When HIV enters the body, it is typically picked up by immune system cells, called antigen-presenting cells (APCs), including dendritic cells and B lymphocytes. Those cells then transport the virus to lymph nodes where the APCs pass it to other immune system cells, including Th cells, via a process known as trans infection. HIV then uses Th cells as its main site of replication. It is through replication in the Th cells that levels of HIV increase and overwhelm the immune system.
Even without antiretroviral drugs, approximately one in 20 people infected with HIV do not have the persistent increase in levels of HIV after initial infection and can sometimes go many years, even more than a decade, without the virus seriously compromising the immune system or leading to AIDS.

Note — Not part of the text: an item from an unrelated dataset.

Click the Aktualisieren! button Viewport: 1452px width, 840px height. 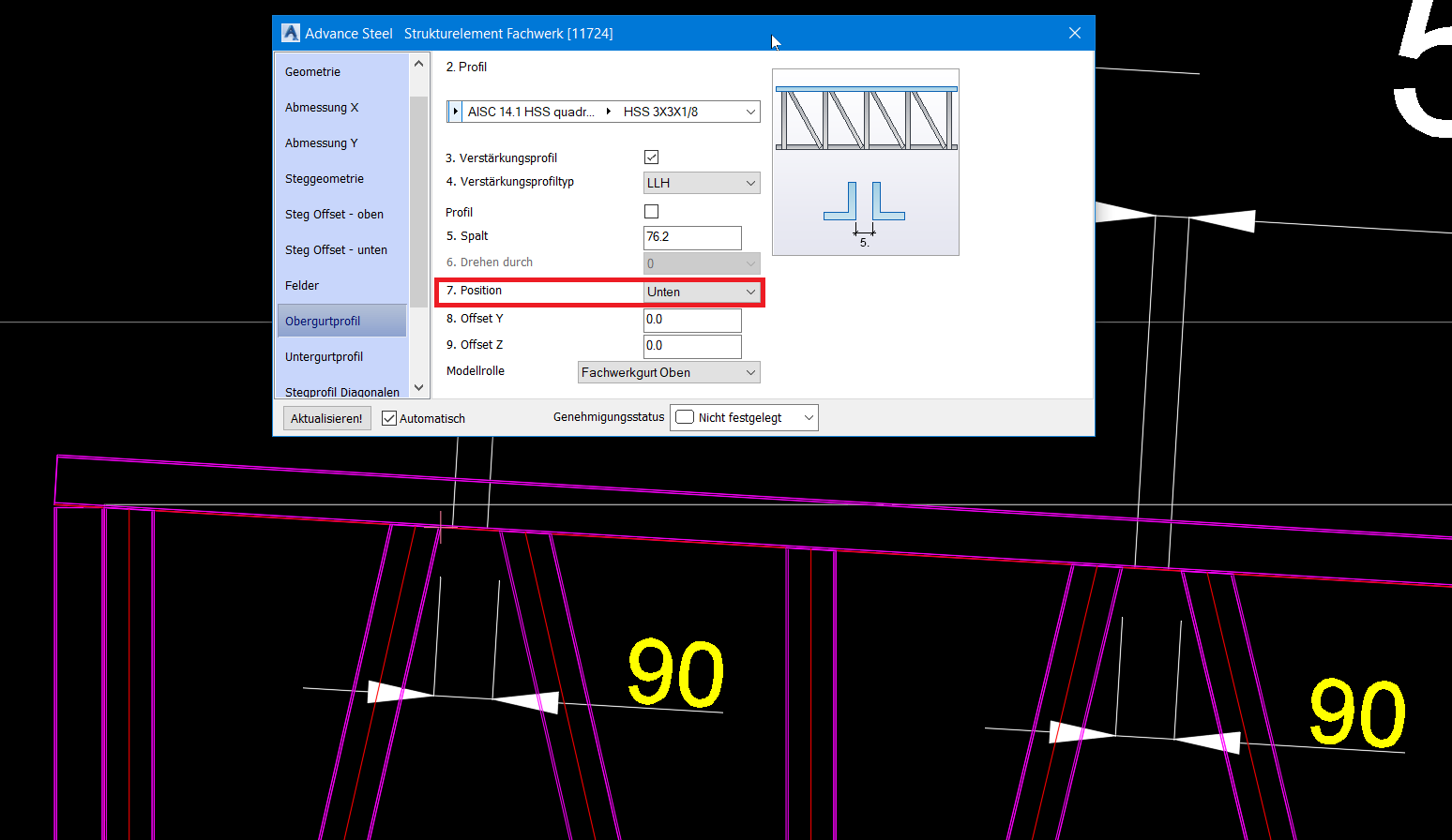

In the study Rappocciolo and her colleagues compared the ability of APCs from nonprogessors, progressors and uninfected control subjects to trans infect T cells. They found that while the cells from progressors and control subjects were highly effective at mediating trans infection, those from nonprogressors lacked the ability.
The researchers took a closer look and discovered that the APCs from nonprogressors had low levels of cholesterol, even though the patients had regular levels of cholesterol in their blood. Moreover, they found that trans infection could be restored by reconstituting cholesterol levels in the APCs of nonprogressors and could also be inhibited by reducing the cholesterol levels in the APCs of progressors.
Additionally, analysis of APCs from two nonprogressors obtained one to four years before primary HIV infection shows similar results, suggesting this is a genetically acquired trait.
“This defect in cholesterol metabolism is not a direct consequence of virus infection, but rather is likely present as an inherited trait in a low percentage of individuals. Understanding how this works could be an important clue in developing new approaches to prevent progression of HIV infection,” says Rappocciolo.